In the other 58 innings as a non-captain, Surya has smashed over 2000 runs at a stunning average of 43.4. Even in the recent T20I series against England, his bat stayed silent - just 28 runs in 5 innings as skipper.
So, is the pressure of captaincy suppressing his natural flair? Look at IPL 2025 for comparison - 717 runs, the second-highest scorer of the season, in beast mode. No captaincy. Just the bat and brilliance.

SURGERY & REHAB

Don’t forget, after the IPL, Sky underwent surgery in June 2025 for a sports hernia in his lower-right abdomen, his second such surgery in two years and his third in three years, following an ankle surgery in 2023. The Asia Cup is his first tournament post-rehab, and that could well be a factor in this dip.

BATTING ORDER SHUFFLE

Now, for the third reason, you can blame Surya himself or the team management, but the batting shuffle has played a big part.
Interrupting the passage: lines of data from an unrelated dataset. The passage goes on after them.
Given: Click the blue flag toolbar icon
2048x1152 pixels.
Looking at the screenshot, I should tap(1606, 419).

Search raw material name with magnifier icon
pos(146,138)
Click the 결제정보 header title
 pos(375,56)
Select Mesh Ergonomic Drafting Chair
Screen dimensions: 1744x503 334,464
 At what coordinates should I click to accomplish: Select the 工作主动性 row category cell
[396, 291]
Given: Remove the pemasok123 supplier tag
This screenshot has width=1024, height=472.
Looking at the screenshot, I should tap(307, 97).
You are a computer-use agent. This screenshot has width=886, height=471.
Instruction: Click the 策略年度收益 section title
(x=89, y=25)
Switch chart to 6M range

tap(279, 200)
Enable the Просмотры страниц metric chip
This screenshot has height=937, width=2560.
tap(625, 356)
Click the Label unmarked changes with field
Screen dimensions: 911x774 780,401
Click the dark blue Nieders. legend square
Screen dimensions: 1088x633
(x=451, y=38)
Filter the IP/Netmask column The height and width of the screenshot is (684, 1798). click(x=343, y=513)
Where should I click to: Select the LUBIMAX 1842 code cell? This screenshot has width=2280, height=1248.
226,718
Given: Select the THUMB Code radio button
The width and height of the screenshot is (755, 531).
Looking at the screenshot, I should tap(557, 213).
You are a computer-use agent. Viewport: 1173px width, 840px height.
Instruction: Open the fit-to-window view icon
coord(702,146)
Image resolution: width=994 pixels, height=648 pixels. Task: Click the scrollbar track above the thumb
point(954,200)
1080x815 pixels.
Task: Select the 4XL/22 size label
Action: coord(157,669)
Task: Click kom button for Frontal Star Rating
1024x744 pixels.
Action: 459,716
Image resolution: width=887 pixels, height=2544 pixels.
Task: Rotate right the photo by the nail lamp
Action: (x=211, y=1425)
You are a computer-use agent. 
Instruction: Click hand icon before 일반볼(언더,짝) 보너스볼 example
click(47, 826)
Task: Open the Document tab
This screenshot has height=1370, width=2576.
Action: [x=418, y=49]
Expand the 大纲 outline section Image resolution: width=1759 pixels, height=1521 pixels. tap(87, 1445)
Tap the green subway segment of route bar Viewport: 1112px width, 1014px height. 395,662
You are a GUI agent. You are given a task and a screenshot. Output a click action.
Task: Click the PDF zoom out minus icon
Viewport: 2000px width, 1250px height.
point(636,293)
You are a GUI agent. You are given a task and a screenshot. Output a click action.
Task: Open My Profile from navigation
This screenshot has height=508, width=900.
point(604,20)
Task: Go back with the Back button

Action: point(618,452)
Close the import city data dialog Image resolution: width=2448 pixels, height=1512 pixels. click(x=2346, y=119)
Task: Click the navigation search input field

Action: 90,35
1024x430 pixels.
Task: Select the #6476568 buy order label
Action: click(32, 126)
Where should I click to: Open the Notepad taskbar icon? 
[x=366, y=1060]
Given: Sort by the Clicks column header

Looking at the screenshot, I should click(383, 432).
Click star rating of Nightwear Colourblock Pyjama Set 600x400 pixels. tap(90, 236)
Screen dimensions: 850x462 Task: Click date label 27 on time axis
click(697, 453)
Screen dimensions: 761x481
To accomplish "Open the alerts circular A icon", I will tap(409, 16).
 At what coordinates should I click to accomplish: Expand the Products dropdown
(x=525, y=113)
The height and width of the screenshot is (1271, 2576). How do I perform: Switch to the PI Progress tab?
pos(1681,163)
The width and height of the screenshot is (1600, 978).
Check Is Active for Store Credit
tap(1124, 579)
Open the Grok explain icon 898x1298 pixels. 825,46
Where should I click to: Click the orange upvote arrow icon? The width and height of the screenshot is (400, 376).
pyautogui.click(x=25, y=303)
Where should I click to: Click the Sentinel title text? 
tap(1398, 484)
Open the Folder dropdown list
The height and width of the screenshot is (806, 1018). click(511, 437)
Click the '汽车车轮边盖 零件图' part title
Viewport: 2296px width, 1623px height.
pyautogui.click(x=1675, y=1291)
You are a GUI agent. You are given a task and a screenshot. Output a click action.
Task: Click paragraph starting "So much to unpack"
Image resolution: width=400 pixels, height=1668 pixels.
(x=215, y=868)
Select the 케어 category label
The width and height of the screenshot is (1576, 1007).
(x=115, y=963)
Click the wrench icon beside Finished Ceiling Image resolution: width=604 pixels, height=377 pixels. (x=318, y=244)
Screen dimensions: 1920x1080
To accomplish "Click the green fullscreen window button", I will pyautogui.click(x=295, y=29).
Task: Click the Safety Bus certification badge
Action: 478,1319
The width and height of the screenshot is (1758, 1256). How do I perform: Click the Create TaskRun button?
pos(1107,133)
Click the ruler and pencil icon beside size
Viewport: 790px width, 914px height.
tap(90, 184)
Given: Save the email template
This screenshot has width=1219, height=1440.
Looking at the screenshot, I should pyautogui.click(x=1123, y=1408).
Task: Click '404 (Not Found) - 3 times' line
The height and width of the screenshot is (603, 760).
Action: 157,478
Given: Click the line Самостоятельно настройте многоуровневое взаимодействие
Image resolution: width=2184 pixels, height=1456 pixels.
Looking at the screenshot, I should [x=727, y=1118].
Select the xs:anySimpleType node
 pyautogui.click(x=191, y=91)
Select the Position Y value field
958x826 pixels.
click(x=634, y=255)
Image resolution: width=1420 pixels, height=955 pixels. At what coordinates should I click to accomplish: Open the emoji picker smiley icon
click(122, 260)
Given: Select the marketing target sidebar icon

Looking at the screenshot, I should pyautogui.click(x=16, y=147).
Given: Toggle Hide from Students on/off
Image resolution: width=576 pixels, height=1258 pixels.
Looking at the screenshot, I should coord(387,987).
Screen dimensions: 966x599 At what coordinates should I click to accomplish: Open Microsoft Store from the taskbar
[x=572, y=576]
First two games at number 3, then pushing himself all the way down to number 11 against Oman, back to one-down in the first Super Four game, and then number 4 against Bangladesh. Is this a batting order or a game of musical chairs? He simply hasn’t been able to settle into a role.
For now, India is cruising on the Abhishek–Shubman juggernaut. But if in the final, this opening pair falls early, then what? The stage will shrink; the pressure will mount—and that’s when SKY has to rise. Because when the lights are the brightest and the stakes the highest, India cannot afford for SKY to stay grounded.